A: Yes. It’s very independent here and it’s very “get out of my way, me first, I’m doing something here, what are you looking at,” and I think it comes by very honestly. Canadians always make jokes about the arrogant American, but the longer I’m here, the more I realize, “Oh, it isn’t that they’re arrogant, it’s just the way that their country is set up you really have to protect yourself and you really have to look after yourself, and with that comes the mentality of ‘I’m doing my thing here, if you don’t like it, get over it.’”
You know, people here will stop their car, I mean, this happens to me all the time. I’ll be driving down a side street. The person ahead of me will just stop and get out of their car and just go and look for something in their trunk. In Canada, if somebody did that, they’d say, “Oh, my God, I’m so sorry, just hold on, there’s an emergency, oh, my God, please just go around me,” but here, they don’t even make eye contact with you. They just get out, slowly walk to their trunk, open their trunk, get something out of it, go back and I’m just sitting there going, “What the hell is going on here? What are they doing? They’re not even apologizing for me putting me out, this is crazy,” so that’s the biggest difference between Canada and here. In Canada, we really care about each other and what another person’s experiencing on a completely different level that doesn’t exist here at all.
Q: You get really deep in several of the essays like the one where you talk about the man who was a second father to you passing away. You get to the sadness and complexity of the situation. How difficult is it for you to hit those really emotional notes?
A: Not. I am a very emotional person. I basically think and feel in emotion, so writing is much easier for me than communicating by voice or by talking to somebody just because I can really get into the emotion more succinctly with writing. So I guess that’s what makes me a better writer than speaker. I’m not going to be doing any TED talks anytime soon.
Q: I want to ask you about the essay about #NOTokay. Why do you think it’s so important for women to share our experiences with sexual assault and the misogynistic culture that we live in?
A: Well, I feel like a lot of people—and based off of what happened online with #NOTokay—don’t realize how prevalent it is, male and female. A lot of women, I would say almost every woman that responded, it was over a few million, they’d all been assaulted and they were surprised. A large percentage were surprised that this many people had also been assaulted and it weirdly became a comfort to them knowing they weren’t alone. And I think a lot of men were just shocked and horrified that this happened to almost every single woman.

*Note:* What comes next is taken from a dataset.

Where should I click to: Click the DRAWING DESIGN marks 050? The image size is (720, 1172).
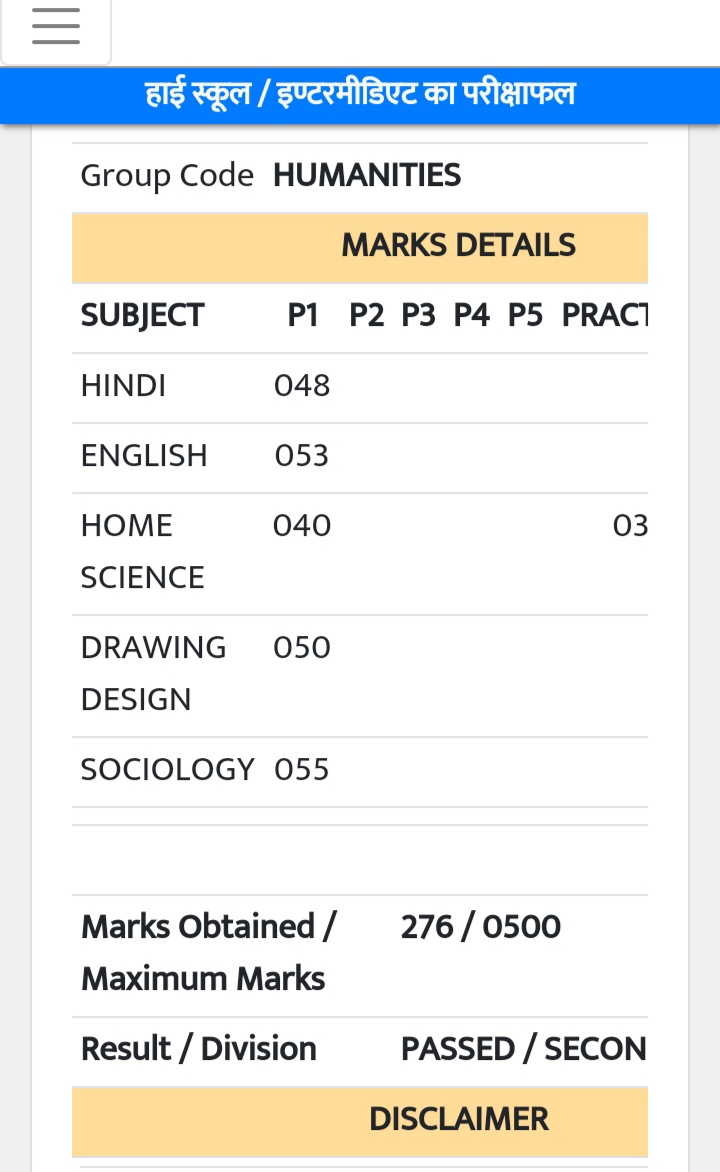301,648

Q: I’ve often wondered how you’re adjusting to these major changes in your life like moving to the U.S. and basically becoming a celebrity yourself. Does it feel real to you yet?
A: It’s just my life and I’m in L.A. so there are way bigger celebrities than me. I don’t even consider myself a celebrity; I don’t consider myself famous here. I’m living in the right place. Writing books isn’t that glamorous in Los Angeles.
Q: So you fit into the culture there.
A: I do. You know, there are so many writers here and we’re all the least likely to be appreciated, which is exactly where I want to be. As long as people are enjoying my work, I don’t care if people are appreciating me in person.
Q: What can we look forward to from you in the future? What are you working on these days?
A: Hopefully, after this book comes out, I’ll start working on my third book. I guess the only thing I can really talk about is I sold a show to [the video-streaming service] Hulu with Seth Rogan and James Franco as producers, and I’m a producer. It’s set in the ’90s and it’s girls in high school. That’s in development. Last year I worked on the movie The Disaster Artist and that just screened at South by Southwest to really great reviews and that will be coming out this year too. I’m very excited about that movie—I love it so much.